Chevron, in its formal input to the agency, said climate disclosures should take advantage of existing reporting standards, such as a program at the US Environmental Protection Agency that requires industry to report on greenhouse gas emissions from large facilities. The company said the SEC should also retain its existing approach for companies to have the flexibility to decide what disclosures are material to investors, while using a "phased approach" for instituting sustainability-related disclosures.
"This would allow the commission to focus first on those topics it deems of most importance, such as climate change disclosures," the company wrote on 11 June.
ConocoPhillips in separate comments filed the same day pitched a "hybrid approach" on climate disclosures to the SEC. Some standards could be uniform to help investors compare climate data, the company said, while another set of standards would offer flexibility for companies to decide what needs to be disclosed.
"E&P companies face different risks and opportunities than do fully integrated companies that market consumer products," ConocoPhillips wrote.
Oil and gas groups are urging the SEC to carefully weigh what types of new disclosure changes are warranted. The American Petroleum Institute (API) said it remains unclear what information was "broadly needed" by investors and said new reporting would impose costs disproportionately affecting smaller companies. The trade group also cited concerns that expanding disclosure rules could exceed SEC's authority and raise concerns under the US Constitution.
Furnish vs File
"A significantly expanded disclosure requirement beyond the well-established doctrine of materiality could raise serious First Amendment issues," the trade group said.

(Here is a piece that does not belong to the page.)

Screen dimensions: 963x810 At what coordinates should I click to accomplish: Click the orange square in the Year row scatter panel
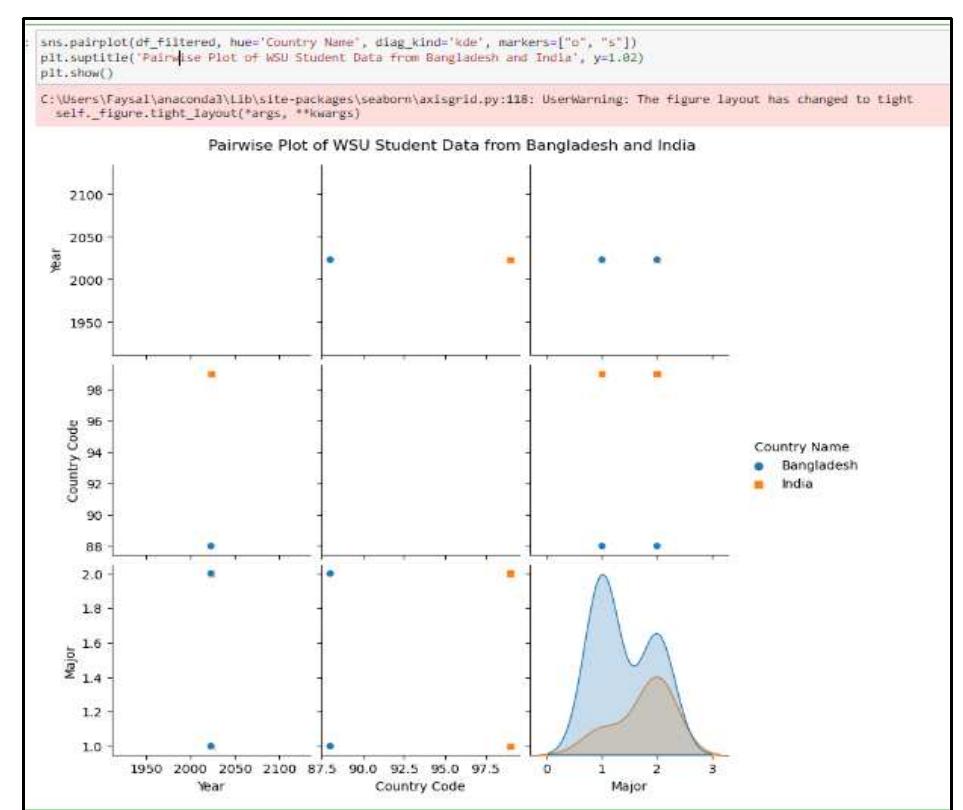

The oil and gas sector also wants climate information to be "furnished" to the SEC, a standard that would avoid the strict legal liability that applies to "filed" information such as those affecting financial performance. API said letting companies furnish this information would allow them to expand their climate information and offer more context, particularly because climate-related risks are likely to be qualitative.
Democratic-led states and environmental groups are pushing the SEC to mandate robust disclosure of climate information, which they say would allow investors to understand their risk exposure to climate change and better understand which companies have plans for curbing their emissions.
"Transparency about whether and how companies are addressing climate change is essential for investors, retail or institutional, to make smart decisions about where they put their money," said California attorney general Rob Bonta, who led a coalition of a dozen attorneys general in filing comments to the SEC.